● Страница
Композитор, еще когда он работал над «Игроком», получил заверения, что Мариинский театр примет оперу к постановке. И поначалу судьба «Игрока» выглядела благополучно: с Прокофьевым подписали контракт, театр отпечатал сто экземпляров клавира, были распределены роли, назначен режиссер постановки — Н. Боголюбов. Но чем дальше, тем больше дело тормозилось. Первыми стали выражать недовольство певцы: партии казались им трудны, им не нравился декламационный стиль пения со странными, непривычными голосовыми интервалами, как и отсутствие распевных арий, где можно было по-оперному проявить себя… Когда дошло до оркестровых репетиций, от постановки отказался режиссер. И это было бы к счастью, так как за «Игрока» взялся Всеволод Мейерхольд — режиссер, чьи принципы были в полном согласии с искусством Прокофьева; но разлад в работе театра после Февральской революции 1917 года и последовавшая затем настоящая война против оперы со стороны певцов и оркестрантов помешали работе. Мейерхольд, который потом на протяжении десятилетий мечтал о совместной работе с композитором, рассказал о том, что произошло с «Игроком»: «Прокофьев вызвал среди артистов Мариинского театра бунт… Театр заставили эту оперу снять, и ее сняли».

После «Алы и Лоллия» и после «Шута» это была третья неудавшаяся попытка Прокофьева сотрудничества с музыкальным театром. Кто другой, может быть, уже опустил бы руки, но только не Прокофьев! И, наверно, не одни лишь молодость и его жизнестойкий характер тому причиной, а еще и то, что композитор ни на миг не прерывал работы над все новыми и новыми замыслами и, значит, вовсе не собирался скорбеть над неудачами, когда следовало заботиться не о том, что оставалось позади, а о том, что следовало предпринимать впереди, с сочинениями свежими, написанными только что!

А свежее появлялось и появлялось, причем всегда «свежее» и в том смысле, в каком этим словом определяют оригинальность и новизну явления искусства.

Шел 1917 год, и когда наступило лето, немногие еще могли представить, какие громадные события произойдут впереди. Мать Прокофьева лечилась на водах в Кисловодске, а сам Прокофьев в одиночестве проводил время на загородной даче под Петроградом, быстрой, скачущей походкой разгуливал по окрестностям с видом деловым, отрешенным и радостно-изумленным, и все это — его быстрая походка, деловитость и радостная отрешенность — объяснялось тем. что он таким образом, на ходу, был поглощен своей новой симфонией. Да, да, в самом деле! — знаменитая «Классическая симфония» сочинялась именно так — «гуляя по полям», если верить самому Прокофьеву, но этому признанию есть и другое доказательство — музыка! Вот уж где все полнится и живостью, и солнцем, и улыбкой, и быстрыми не то перепрыжками через канавы, не то перебежками под внезапно припустившим дождиком, который сразу, едва начался, прекратился, и снова солнце, но чуть иное, и можно приостановиться, и задуматься, и рассмотреть раскинувшуюся окрестность, а потом опять, гуляя по полям, шагать быстрым шагом allegro, ведь то, что в музыкальных словарях переводится как темп «быстро», «живо», в первоначальном смысле означает «радостный», «веселый».

● Задания
A: Кого сначала назначили режиссером постановки «Игрока», согласно тексту о Прокофьеве?
B: Повторите без изменений фрагмент строк ниже: от строки, содержащей «cow [1126, 465]», до строки, содержащей «at that location.», включая обе.
Строки никак не связаны с текстом о Прокофьеве.

● Предоставленные материалы
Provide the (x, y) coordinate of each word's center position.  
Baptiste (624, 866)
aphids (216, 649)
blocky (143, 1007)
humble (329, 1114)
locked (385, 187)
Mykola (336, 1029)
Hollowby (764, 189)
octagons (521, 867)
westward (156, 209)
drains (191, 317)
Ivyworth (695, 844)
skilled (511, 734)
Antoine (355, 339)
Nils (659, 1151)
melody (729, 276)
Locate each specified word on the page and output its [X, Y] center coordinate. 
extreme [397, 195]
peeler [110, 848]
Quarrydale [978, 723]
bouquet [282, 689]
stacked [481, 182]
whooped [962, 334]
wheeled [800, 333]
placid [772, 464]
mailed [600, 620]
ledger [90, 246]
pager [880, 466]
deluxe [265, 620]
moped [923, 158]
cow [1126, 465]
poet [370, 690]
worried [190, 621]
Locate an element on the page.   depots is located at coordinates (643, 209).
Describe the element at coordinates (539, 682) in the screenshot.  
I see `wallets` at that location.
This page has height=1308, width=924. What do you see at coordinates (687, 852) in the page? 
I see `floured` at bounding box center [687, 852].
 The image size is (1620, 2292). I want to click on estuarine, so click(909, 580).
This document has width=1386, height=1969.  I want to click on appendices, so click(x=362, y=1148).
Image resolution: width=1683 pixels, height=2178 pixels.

● Ответы
A: Н. Боголюбова.

B:
cow [1126, 465]
poet [370, 690]
worried [190, 621]
Locate an element on the page.   depots is located at coordinates (643, 209).
Describe the element at coordinates (539, 682) in the screenshot.  
I see `wallets` at that location.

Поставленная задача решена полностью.